::: RECORDED DATA :::
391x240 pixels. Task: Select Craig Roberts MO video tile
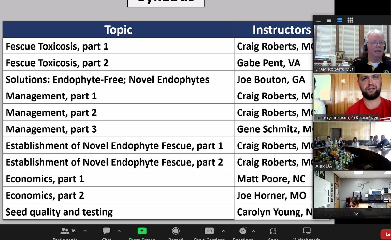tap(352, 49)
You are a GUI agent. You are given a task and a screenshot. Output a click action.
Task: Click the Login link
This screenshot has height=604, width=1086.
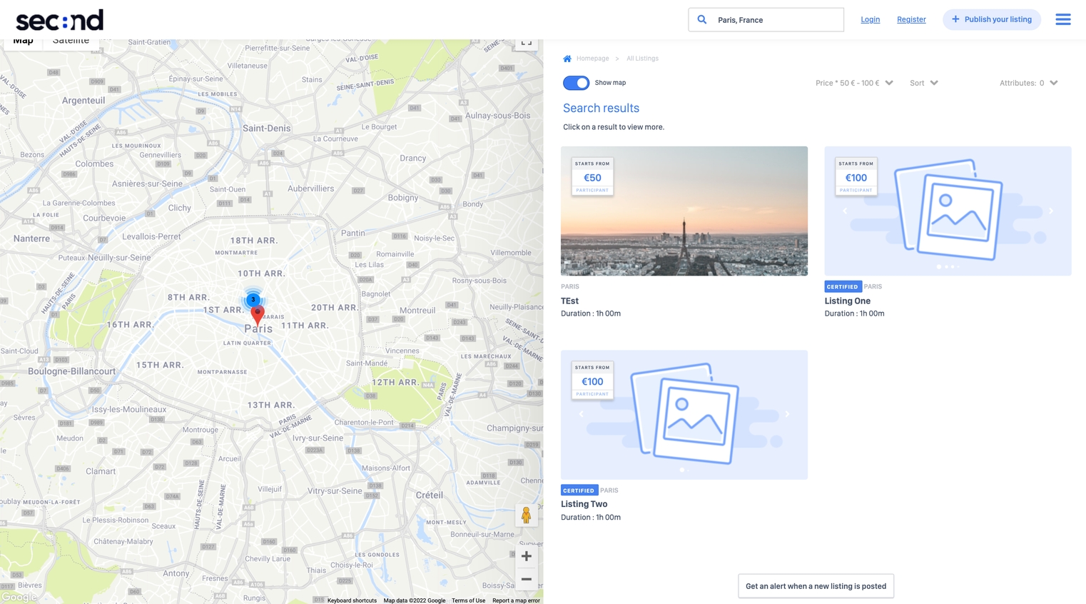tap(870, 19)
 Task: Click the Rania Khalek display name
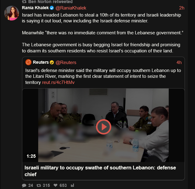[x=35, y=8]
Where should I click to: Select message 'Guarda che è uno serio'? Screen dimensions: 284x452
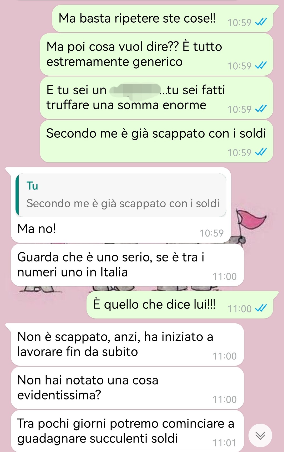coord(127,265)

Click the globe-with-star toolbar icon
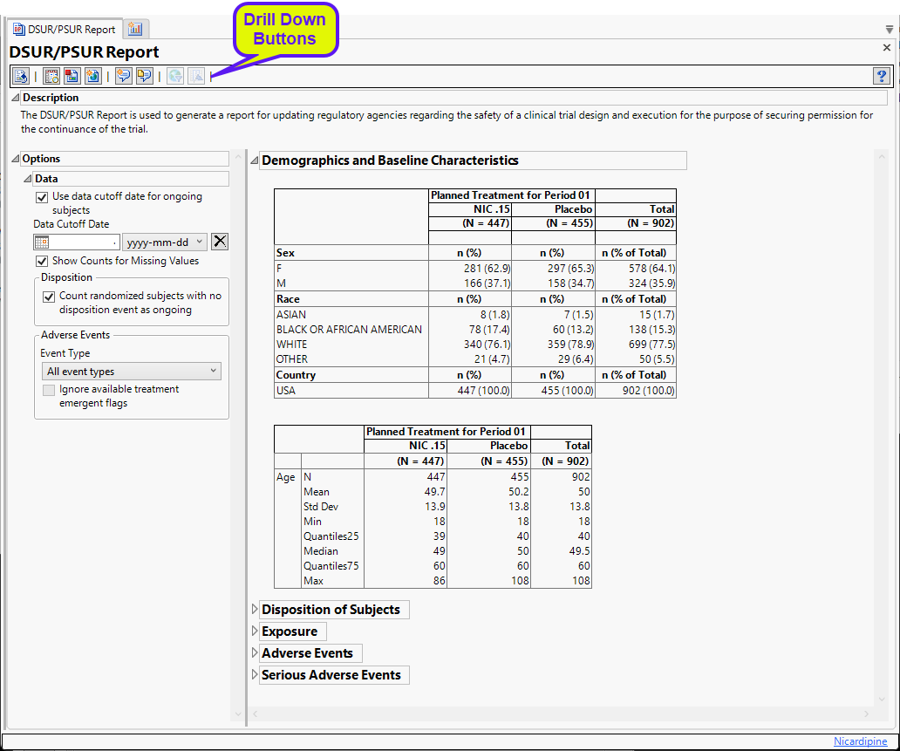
:::
## YOUR TASK
Write out the whole listing exactly as it appears, and omit the pictures.

## OUTPUT OF THE EXERCISE
391x240 pixels. Task: Select Craig Roberts MO video tile
tap(352, 49)
You are a GUI agent. You are given a task and a screenshot. Output a click action.
Task: Click the Login link
This screenshot has height=604, width=1086.
tap(870, 19)
 Task: Click the Rania Khalek display name
[x=35, y=8]
Where should I click to: Select message 'Guarda che è uno serio'? Screen dimensions: 284x452
coord(127,265)

Click the globe-with-star toolbar icon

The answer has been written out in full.